People with FEP presented a significant and rapid increase in mean body weight during the first year of treatment, followed by less pronounced but sustained weight gain over the study period (Δ15.2 kg; SD 12.3 kg). This early increment in weight predicted longer-term changes, which were significantly greater than in healthy controls (Δ2.9 kg; SD 7.3 kg). Weight gain correlated with alterations in lipid and glycemic variables, leading to clinical repercussion such as increments in the rates of obesity and metabolic disturbances. Sex differences were observed, with women presenting higher increments in body mass index than men.
This study confirms that the first year after initiating antipsychotic treatment is the critical one for weight gain in psychosis. Besides, it provides evidence that weight gain keep progressing even in the longer term (10 years), causing relevant metabolic disturbances.

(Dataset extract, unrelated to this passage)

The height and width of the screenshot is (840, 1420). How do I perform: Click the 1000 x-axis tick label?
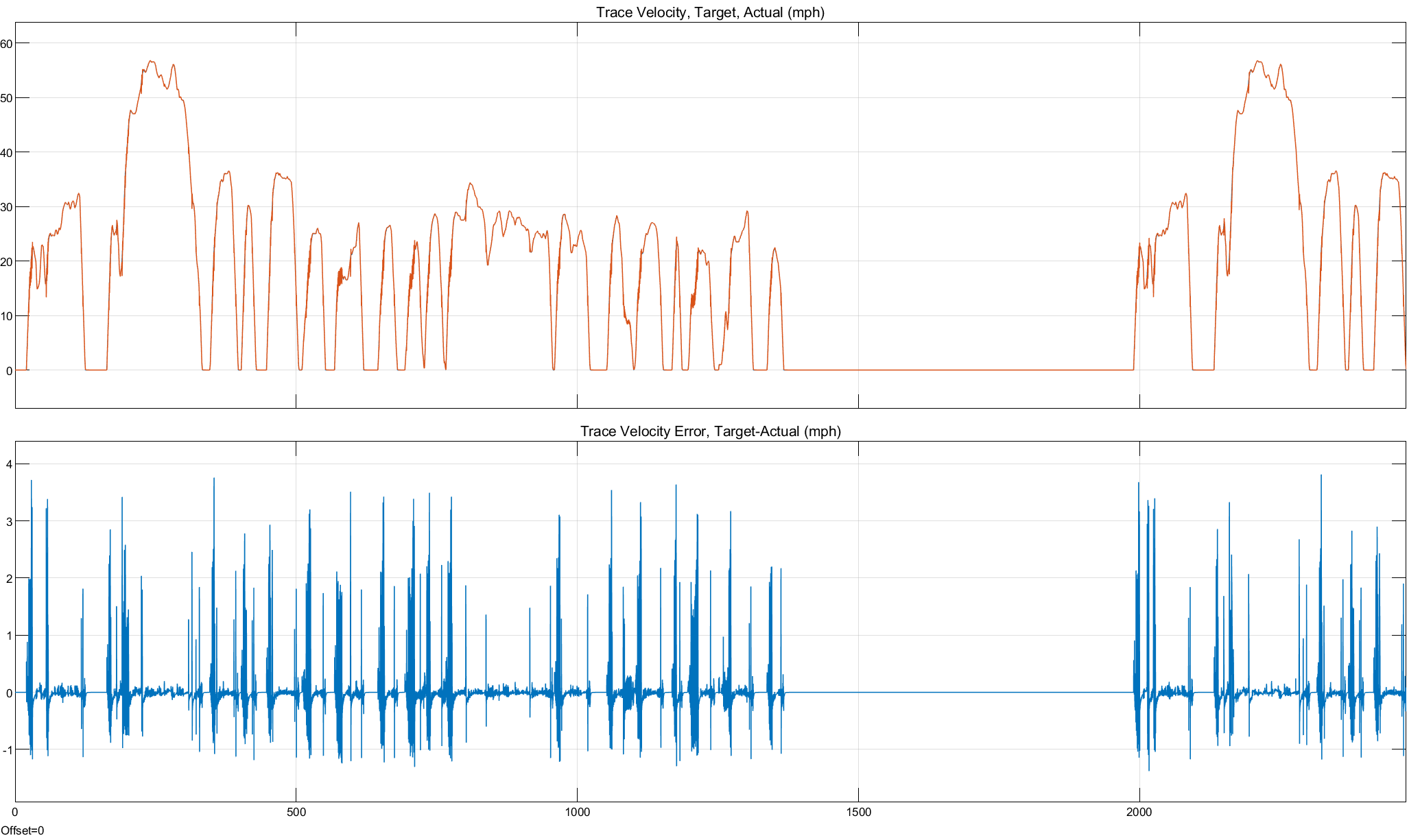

精神病患者发生心血管事件的风险较高,部分原因是体重增加的倾向性较高。这在首发精神病(FEP)患者的短期和长期(主要是 1 年)研究以及慢性精神分裂症患者的长期研究中都有观察到。然而,关于 FEP 患者在长期(3 年以上随访)体重进展的纵向研究数据较少。本研究旨在评估 FEP 患者在 10 年期间体重变化的长期(10 年)进展及其相关代谢紊乱。
对 209 名首发精神病患者和 57 名健康参与者(对照组)进行了评估,分别在研究开始时和 10 年随访时进行评估。收集了人体测量、临床和社会人口学数据。
首发精神病患者在治疗的第一年体重呈显著且快速增加,随后在研究期间体重增加幅度较小但持续(增加 15.2kg;SD 12.3kg)。体重的早期增加预示着长期变化,与健康对照组相比,体重增加更显著(增加 2.9kg;SD 7.3kg)。体重增加与血脂和血糖变量的改变相关,导致肥胖率和代谢紊乱的增加等临床后果。性别差异也有观察到,女性的体重指数增加幅度高于男性。
本研究证实,在开始使用抗精神病药物治疗后的第一年是精神病患者体重增加的关键时期。此外,它提供了证据表明体重增加甚至在长期(10 年)内仍在继续,导致相关的代谢紊乱。